11. Vitamina K para su uso de acuerdo con una cualquiera de las reivindicaciones 1 a 8, en el que dicho sujeto tiene

(i) una relación por encima del promedio de osteocalcina en circulación no carboxilada a total (ucOC/tOC), en particular una relación de ucOC/tOC > 0,125;

(ii) un valor elevado de ETP, en particular un valor de ETP que es más de un 10 % por encima del valor de ETP convencional promedio de sujetos de control adultos sanos, más particularmente un valor de ETP de > 1980 nMmin; y en el que la dosificación de vitamina K está preferiblemente en el intervalo entre 10 y 10000 pg/día, entre 50 y 2000 pg/día, entre 100 y 1000 pg/día o entre 200-500 pg/día.
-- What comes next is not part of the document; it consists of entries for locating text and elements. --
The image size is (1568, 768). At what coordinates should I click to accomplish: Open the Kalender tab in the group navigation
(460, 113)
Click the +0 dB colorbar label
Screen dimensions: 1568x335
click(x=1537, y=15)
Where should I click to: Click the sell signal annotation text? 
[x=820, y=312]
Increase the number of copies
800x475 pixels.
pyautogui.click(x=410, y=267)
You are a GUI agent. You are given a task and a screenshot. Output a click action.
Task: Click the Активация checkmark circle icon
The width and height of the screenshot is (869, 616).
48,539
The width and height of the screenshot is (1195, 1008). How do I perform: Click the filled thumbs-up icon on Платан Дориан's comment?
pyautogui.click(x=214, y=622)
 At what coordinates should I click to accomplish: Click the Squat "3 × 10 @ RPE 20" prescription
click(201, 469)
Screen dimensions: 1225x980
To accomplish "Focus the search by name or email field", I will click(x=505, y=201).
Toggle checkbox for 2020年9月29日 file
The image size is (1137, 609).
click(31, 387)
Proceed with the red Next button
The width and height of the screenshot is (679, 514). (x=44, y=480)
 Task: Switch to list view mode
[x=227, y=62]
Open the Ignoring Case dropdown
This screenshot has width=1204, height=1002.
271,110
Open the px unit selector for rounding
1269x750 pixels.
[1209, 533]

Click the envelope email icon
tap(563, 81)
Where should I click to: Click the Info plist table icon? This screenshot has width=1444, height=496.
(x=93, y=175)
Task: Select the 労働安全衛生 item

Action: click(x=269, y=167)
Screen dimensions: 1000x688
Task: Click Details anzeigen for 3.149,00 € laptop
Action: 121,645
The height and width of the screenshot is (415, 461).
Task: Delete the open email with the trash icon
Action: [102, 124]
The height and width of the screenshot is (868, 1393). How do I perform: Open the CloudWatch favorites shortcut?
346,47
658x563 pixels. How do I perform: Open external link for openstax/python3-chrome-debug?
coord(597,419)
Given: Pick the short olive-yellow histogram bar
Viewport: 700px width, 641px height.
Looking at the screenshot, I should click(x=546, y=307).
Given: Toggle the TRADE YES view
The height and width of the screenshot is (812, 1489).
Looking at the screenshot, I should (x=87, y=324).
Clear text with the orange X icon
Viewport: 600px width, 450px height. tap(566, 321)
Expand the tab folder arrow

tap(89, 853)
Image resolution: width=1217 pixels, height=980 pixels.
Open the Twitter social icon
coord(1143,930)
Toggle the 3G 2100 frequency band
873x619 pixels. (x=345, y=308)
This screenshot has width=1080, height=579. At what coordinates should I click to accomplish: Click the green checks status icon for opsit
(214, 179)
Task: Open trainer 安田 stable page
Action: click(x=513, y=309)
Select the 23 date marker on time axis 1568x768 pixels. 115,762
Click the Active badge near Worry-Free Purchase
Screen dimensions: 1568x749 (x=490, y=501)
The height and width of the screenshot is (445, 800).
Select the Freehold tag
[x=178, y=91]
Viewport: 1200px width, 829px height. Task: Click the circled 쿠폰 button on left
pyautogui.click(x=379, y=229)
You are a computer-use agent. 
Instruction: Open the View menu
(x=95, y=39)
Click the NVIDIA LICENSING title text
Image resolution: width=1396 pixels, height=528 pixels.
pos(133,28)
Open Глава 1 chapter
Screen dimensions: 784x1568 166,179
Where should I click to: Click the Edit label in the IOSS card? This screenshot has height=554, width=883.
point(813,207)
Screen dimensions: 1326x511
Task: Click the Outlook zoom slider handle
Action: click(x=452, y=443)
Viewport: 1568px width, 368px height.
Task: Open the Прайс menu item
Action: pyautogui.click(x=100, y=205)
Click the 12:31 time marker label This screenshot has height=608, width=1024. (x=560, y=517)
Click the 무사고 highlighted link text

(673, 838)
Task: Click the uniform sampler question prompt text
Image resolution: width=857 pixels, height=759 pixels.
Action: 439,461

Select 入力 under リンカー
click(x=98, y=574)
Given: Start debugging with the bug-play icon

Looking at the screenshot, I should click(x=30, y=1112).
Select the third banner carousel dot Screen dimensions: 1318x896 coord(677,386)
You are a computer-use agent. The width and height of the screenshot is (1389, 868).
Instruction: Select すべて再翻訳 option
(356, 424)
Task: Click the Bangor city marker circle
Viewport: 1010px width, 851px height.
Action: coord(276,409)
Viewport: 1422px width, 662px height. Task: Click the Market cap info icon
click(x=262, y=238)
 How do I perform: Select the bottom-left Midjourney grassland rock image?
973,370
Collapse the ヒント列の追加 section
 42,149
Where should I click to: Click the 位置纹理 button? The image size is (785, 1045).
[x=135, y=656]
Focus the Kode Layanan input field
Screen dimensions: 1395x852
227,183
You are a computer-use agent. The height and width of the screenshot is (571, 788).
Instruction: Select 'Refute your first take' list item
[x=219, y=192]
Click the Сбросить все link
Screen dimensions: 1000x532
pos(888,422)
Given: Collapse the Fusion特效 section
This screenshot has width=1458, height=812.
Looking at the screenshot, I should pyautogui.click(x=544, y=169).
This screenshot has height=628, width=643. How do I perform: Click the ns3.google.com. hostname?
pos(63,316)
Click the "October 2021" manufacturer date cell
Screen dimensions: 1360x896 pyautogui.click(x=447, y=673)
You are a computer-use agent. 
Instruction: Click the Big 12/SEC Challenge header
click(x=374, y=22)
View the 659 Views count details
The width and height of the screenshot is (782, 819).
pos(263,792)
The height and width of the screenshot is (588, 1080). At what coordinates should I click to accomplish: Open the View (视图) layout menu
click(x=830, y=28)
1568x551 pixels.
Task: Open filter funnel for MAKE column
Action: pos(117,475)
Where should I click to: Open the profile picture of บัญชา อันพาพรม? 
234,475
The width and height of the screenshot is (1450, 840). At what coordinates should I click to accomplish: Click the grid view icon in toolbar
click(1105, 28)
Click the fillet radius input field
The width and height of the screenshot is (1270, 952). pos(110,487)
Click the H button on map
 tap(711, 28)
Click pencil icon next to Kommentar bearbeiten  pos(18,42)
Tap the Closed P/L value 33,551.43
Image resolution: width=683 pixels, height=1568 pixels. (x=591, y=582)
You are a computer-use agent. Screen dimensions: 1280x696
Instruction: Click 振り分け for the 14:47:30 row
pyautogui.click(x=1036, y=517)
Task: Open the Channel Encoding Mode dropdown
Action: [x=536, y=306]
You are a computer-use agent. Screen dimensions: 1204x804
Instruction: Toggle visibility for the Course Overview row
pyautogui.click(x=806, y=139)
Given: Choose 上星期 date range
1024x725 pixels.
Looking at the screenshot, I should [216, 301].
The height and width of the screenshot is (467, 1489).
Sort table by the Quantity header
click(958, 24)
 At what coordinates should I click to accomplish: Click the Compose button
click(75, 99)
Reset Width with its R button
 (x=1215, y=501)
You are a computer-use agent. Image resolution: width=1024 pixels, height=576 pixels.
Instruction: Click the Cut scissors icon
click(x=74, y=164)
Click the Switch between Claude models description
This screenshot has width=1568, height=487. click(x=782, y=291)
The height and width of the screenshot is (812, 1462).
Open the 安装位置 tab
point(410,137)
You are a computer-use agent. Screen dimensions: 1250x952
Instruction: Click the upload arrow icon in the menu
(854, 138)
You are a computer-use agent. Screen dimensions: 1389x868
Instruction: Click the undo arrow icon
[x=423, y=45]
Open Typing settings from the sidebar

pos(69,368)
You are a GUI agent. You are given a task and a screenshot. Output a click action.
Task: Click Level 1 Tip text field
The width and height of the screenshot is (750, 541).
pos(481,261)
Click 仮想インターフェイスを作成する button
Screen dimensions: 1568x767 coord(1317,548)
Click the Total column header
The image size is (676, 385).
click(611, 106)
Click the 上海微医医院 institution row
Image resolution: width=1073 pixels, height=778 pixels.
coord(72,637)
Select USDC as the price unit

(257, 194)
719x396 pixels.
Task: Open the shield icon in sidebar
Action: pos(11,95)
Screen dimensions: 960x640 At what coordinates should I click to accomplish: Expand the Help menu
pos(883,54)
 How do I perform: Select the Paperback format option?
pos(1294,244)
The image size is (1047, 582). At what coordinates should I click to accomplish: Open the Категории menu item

12. Vitamina K para su uso de acuerdo con la reivindicación 10 u 11, en el que dicho sujeto padece una enfermedad seleccionada del grupo que consiste en enfermedad gastrointestinal, hipoabsorción de alimentos, obstrucción biliar, nefropatía crónica, calcificación de la arteria coronaria, arteriopatía periférica, ateroesclerosis, arteriesclerosis, calcifilaxia, fibrilación auricular y/o de una afección que requiere reposo absoluto a largo plazo.

13. Vitamina K para su uso de acuerdo con una cualquiera de las reivindicaciones 1-12, en el que dicho sujeto es un sujeto humano seleccionado de mujeres embarazadas, consumidores de estrógenos, fumadores, pacientes después de cirugía, receptores de trasplantes renales, pacientes que requieren reposo absoluto a largo plazo y/o pacientes que padecen enfermedad, trombofilia congénita, obstrucción biliar, fibrilación auricular y/o nefropatía crónica.

14. Composición farmacéutica o nutracéutica que comprende vitamina K para su uso de acuerdo con una cualquiera de las reivindicaciones 1-13.

15. Vitamina K para su uso de acuerdo con una cualquiera de las reivindicaciones 1-13 o composición farmacéutica o nutracéutica para su uso de acuerdo con la reivindicación 14, en el que dicha vitamina K o dicha composición es para administración

(i) en combinación con al menos un alimento o producto alimenticio cardiosaludable tal como ácidos grasos omega-3, vitamina D, vitamina B12 y/o ácido nicotínico y/o

(ii) en combinación con al menos un agente farmacéuticamente activo conocido por tener un resultado favorable sobre enfermedades cardiovasculares tal como aspirina, inhibidores de ACE, antagonistas del receptor de angiotensina, betabloqueantes, estatinas, inhibidores directos de trombina, inhibidores del factor Xa y/o anticoagulantes relacionados con heparina.